Éliminer les matières organiques végétales du jardin telles que les coupes de haies ou d’herbe mais aussi certains déchets ménagers peut se faire via l’installation d’un compost. Bien réalisé, il offrira de nombreux avantages à son utilisateur tout au long de la saison.

Temps de lecture : 7 min

Le compostage est une manière de gérer les matières organiques végétales du jardin. Elle constitue une application du Principe de Lavoisier : « Rien ne se perd, rien ne se crée, tout se transforme ».

Pourquoi composter ?

Plusieurs raisons justifient l’installation d’un compost dans son jardin :

Économies. Dans la gestion des déchets produits par le ménage, une fraction importante est composée de déchets organiques végétaux. En recyclant cette quantité de déchet par le compostage, nous diminuons d’autant le poids et le volume de déchets à faire emmener par les services de voiries.

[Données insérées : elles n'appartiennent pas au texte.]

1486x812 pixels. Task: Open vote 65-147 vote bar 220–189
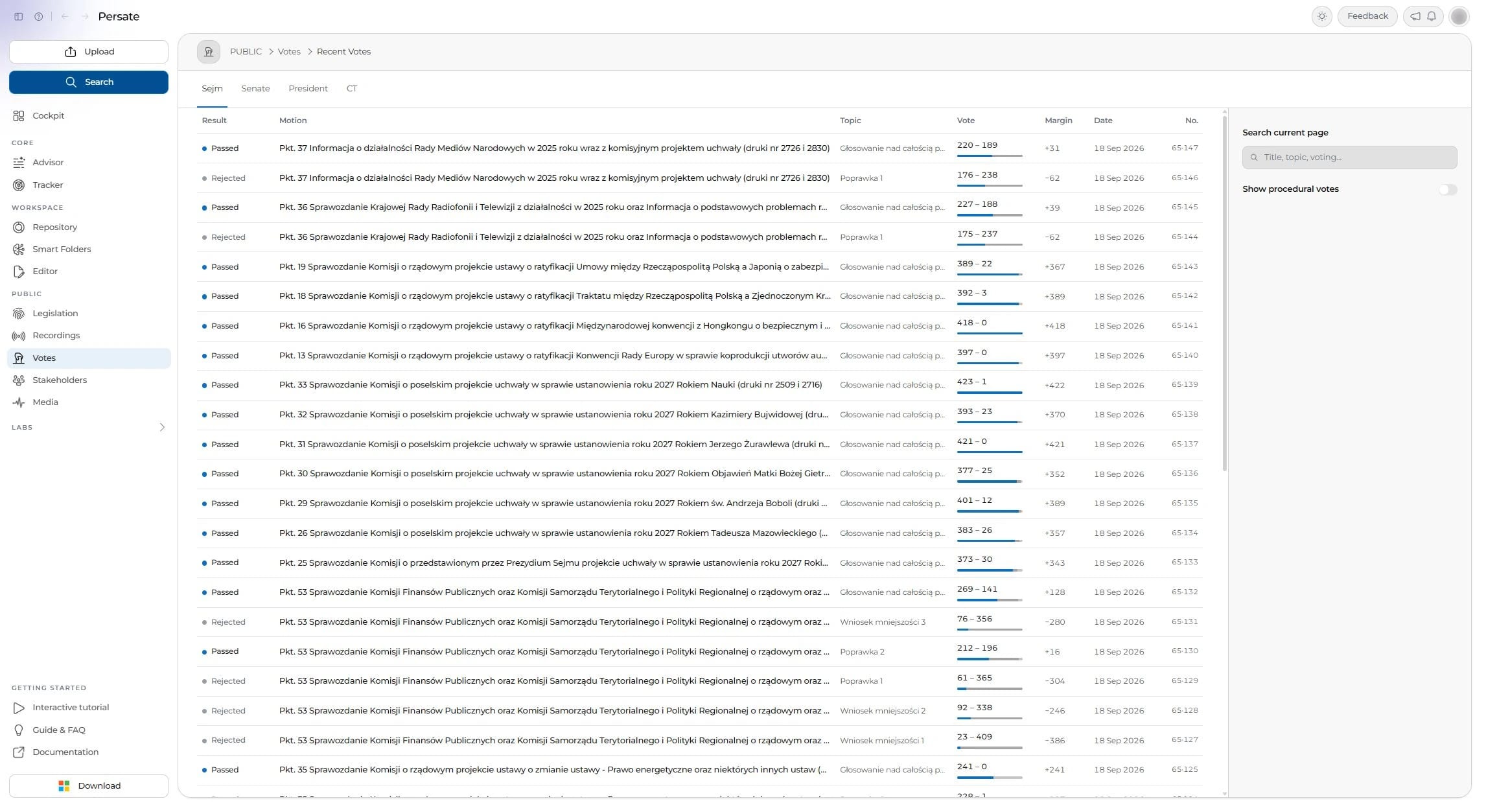(x=990, y=149)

Fertilité du sol. Le compost apporté au sol permet le maintien ou l’amélioration de la fertilité de celui-ci. Cela ne signifie pas que le compost apporte tout ce dont le sol aura besoin pour une bonne fertilité mais il fournit une partie importante des éléments fertilisants nécessaires pour combler les besoins des cultures. Il améliore également la composition du sol en matières organiques. Les composts ont donc un effet structurant et un effet engrais.

Assainissement. Le compostage permet un assainissement des matières organiques qui seront destinées à être incorporées au sol. Si la température des matières s’élève suffisamment durant le compostage, les semences des herbes perdront leur faculté germinative et les champignons et bactéries responsables des maladies des plantes perdront leur pouvoir de contamination.

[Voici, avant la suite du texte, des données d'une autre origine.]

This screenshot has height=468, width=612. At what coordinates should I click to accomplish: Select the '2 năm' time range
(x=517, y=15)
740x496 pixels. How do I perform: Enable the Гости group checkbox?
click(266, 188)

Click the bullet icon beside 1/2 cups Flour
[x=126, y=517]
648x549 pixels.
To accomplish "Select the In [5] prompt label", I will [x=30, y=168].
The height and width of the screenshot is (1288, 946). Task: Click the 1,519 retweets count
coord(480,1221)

Facilité. Après compostage, les matières organiques seront plus facilement incorporées au sol, avec moins d’efforts de la part du jardinier.

Comment composter ?

Un compost, ce n’est surtout pas un tas où s’accumulent les matières durant un an.

La décomposition et la transformation des matières organiques exigent de l’air, il faut donc aérer ou retourner régulièrement le tas. En été, les retournes se font deux à trois fois par mois, deux fois moins souvent en hiver. À chaque retourne, la température du tas s’élève rapidement jusqu’à 40 à 70 ºC. Le volume du tas diminue rapidement, avec pertes d’eau et de gaz carbonique (CO2) et tassement. La couleur et l’aspect des matières évoluent.

Notons que malgré la perte de carbone avec le CO2 produit, la quantité de carbone pouvant être retenue par le sol ultérieurement sera supérieure à celle que nous aurions retenue en incorporant les matières au sol directement.

La durée du compostage est de quelques semaines à quelques mois, selon la nature des composants et la température extérieure. Lorsque les matières organiques sont apportées en grande quantité en une seule opération, la température du tas s’élève très rapidement, en quelques heures. Ce sera le cas, par exemple, avec les tontes de pelouse ou les fumiers. Les apports quotidiens des épluchures de cuisine donneront une évolution moins spectaculaire, les masses en jeu ne provoquant pas d’aussi grands apports de chaleur.

Deux tas ou mieux encore trois tas d’âges différents permettent de disposer en permanence d’un endroit de dépôt de nouvelles matières et d’un autre de mise à disposition de compost utilisable. La forme des tas a peu d’importance, pourvu que l’aération puisse être assurée.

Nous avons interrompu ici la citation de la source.